Well time has continued its march and I have continued stagnant. Actually no, not stagnant regressing. I have actually done it now, twice. Once with an escort that I really liked in email but I couldn't get into in person. The other was great, I mean really great looking and had an interesting perspective. The sex was great for her but only marginal for me. I couldn't keep things as stiff as usual. I never came, either time.
The whole time with both providers I just kept thinking about how I was doing what was wrong and that I would have to pay for this infraction (besides the money I paid the escorts -- for their time and companionship only. We made no agreement regarding anything except time and companionship.) No I will almost assuredly get kicked out of the congregation now. The big df.
I have been down all week about it. It has only stunted my improvement from my depressed state.
The meds are ok now. No hands shaking and minimal jumpiness. Its still there but not nearly as bad as it was.
I continue to waste every single weekend.
I mean I am really unhappy now. No friends, no good prospects for friends. Soon to be (if not already in principle) out of the congregation. Life is really looking dark now. Yes, I know I have much to be thankful for, but I just can't manage to get my arms around the things I need to do.
I still can't gather the fortitude to get to any meetings. I keep thinking "I'll go next time for sure." and then as the time for getting ready approaches, all the energy just drains from my body and I can't get motivated to move a muscle toward the shower, or toward the car. What a useless sloth I have become. Useful to no one. I continue to digress in speech, writing and in life. There seems to be little hope now. I don't even pray very much. Not reading the text. Reading the bible only occasionally.
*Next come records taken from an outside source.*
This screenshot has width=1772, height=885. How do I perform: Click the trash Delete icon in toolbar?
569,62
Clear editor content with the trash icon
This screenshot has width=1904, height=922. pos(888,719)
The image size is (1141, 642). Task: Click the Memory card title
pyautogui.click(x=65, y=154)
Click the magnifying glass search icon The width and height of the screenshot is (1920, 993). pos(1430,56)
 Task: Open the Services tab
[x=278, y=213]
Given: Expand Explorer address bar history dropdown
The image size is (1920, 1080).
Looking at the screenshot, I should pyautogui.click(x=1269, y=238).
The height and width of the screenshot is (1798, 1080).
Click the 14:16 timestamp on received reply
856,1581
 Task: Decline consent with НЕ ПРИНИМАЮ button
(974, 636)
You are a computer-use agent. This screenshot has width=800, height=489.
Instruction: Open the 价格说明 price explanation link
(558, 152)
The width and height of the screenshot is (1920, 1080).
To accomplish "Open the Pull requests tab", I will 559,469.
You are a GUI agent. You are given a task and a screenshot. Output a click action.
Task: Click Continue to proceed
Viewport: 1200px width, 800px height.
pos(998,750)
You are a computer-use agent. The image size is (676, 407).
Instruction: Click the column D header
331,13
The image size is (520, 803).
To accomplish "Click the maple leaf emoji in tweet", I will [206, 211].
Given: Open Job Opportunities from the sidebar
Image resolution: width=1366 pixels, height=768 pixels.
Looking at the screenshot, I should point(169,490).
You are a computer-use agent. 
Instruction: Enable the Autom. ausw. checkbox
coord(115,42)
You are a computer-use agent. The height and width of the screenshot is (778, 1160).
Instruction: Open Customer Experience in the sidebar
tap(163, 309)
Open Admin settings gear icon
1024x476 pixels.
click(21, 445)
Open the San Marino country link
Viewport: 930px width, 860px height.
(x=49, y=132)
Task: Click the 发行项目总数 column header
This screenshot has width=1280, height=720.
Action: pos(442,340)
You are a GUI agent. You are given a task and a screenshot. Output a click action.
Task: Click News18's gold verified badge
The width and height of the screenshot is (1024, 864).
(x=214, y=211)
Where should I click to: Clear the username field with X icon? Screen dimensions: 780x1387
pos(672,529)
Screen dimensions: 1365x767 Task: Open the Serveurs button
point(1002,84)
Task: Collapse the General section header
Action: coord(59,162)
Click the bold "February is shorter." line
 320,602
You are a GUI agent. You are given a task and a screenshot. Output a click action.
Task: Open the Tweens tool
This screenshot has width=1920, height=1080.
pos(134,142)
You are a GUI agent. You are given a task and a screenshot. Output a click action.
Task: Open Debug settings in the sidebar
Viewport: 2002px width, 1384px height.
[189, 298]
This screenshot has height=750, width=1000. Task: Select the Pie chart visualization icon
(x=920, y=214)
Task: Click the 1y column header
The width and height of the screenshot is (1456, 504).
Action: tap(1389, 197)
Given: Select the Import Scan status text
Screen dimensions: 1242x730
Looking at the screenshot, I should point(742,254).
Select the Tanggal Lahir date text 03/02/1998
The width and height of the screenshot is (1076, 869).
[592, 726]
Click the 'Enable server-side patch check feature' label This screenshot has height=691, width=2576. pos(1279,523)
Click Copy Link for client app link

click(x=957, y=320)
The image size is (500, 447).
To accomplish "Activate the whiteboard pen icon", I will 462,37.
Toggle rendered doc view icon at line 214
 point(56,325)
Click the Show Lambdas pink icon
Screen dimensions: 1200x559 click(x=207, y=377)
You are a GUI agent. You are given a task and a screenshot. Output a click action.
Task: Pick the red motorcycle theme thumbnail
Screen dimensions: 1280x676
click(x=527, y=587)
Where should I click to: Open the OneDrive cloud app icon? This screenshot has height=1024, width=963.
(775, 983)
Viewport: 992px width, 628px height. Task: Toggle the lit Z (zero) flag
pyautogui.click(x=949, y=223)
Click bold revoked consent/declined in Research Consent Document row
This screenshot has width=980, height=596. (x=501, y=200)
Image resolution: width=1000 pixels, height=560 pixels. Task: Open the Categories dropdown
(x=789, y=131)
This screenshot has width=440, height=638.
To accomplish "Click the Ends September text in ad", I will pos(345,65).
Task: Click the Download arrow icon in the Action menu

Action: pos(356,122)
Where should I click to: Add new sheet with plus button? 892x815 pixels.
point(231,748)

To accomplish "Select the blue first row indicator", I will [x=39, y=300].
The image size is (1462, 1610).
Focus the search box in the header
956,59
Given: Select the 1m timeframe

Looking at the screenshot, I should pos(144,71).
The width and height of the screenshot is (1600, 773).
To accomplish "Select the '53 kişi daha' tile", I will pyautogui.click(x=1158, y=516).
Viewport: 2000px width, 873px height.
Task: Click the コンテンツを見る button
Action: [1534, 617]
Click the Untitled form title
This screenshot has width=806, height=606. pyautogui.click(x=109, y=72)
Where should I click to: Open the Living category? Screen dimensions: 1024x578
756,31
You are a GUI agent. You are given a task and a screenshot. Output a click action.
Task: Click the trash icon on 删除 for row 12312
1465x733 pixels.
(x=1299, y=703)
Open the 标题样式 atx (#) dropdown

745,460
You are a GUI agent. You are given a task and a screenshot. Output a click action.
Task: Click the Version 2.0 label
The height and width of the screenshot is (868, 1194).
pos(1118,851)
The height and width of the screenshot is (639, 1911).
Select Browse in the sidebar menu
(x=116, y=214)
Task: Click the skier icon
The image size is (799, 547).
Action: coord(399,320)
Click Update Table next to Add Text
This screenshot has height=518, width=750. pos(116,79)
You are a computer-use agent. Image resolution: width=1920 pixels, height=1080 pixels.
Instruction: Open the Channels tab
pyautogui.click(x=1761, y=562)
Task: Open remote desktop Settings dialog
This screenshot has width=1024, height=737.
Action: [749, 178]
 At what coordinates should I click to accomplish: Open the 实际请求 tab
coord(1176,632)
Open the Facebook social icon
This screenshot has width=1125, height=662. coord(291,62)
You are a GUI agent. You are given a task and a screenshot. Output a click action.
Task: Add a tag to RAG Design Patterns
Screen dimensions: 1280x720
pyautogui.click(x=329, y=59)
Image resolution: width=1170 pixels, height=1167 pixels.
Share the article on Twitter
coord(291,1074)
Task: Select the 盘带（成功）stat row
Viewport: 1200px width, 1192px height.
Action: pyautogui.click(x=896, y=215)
I love the picture for this post. It is what I feel every time I am in the meeting and someone asks that. I concluded long ago that people really don't care how you are doing. It's just a polite thing to say. If the phrase of greeting was as deep and meaningful as "snarf kufuffelouf gemanison" it would be just as useful. No one says that, 'cause that's not the custom. They say "Hi, how are you" and you are supposed to respond: "Fine and you?" That exchange is just as meaningful as "snarf kufuffelouf" to which the recipient responds "gemanison." and the exchange is over. Same amount of information is passed. Everyone has been polite.
This is really bad, and I don't need a circle of deacons to tell me that. I can't seem to fix it.
I still think of ending it all, but it is a distant thought at this point. I don't think I'd ever get there. It is like pulling a jar of poison off the shelf and looking at it longingly for a few minutes, realizing that it is a poor choice, and then putting it back on the shelf. If I was going to end it all, it would have been like 3 years ago. That was bad. Probably the worst off I have ever been. Now it is bad, actually worse spiritually. Back then I wasn't facing expulsion as I am now.
All this with the constant realization that I have totally wasted my life. It's all in flames now. No hope of savior except from God. Of course there are much larger issues going on in his realm. I am just nothing, especially given the fact that I chose to be in this situation. I am not sitting in some military prison for remaining firm for my faith. I am in this mental prison for giving in to my carnal and material desires. That's the hell of it. This is mostly my fault. I can't blame the 'rents, or the bitch, or the deacons. This is just me baby. No body twisted my arm and said go to college, or go to Wilmington DE to work for DuPont. No one made me take that stinky job in Charlotte or in any one of the other half dozen places I moved to in order to follow my "career" (such that it is.)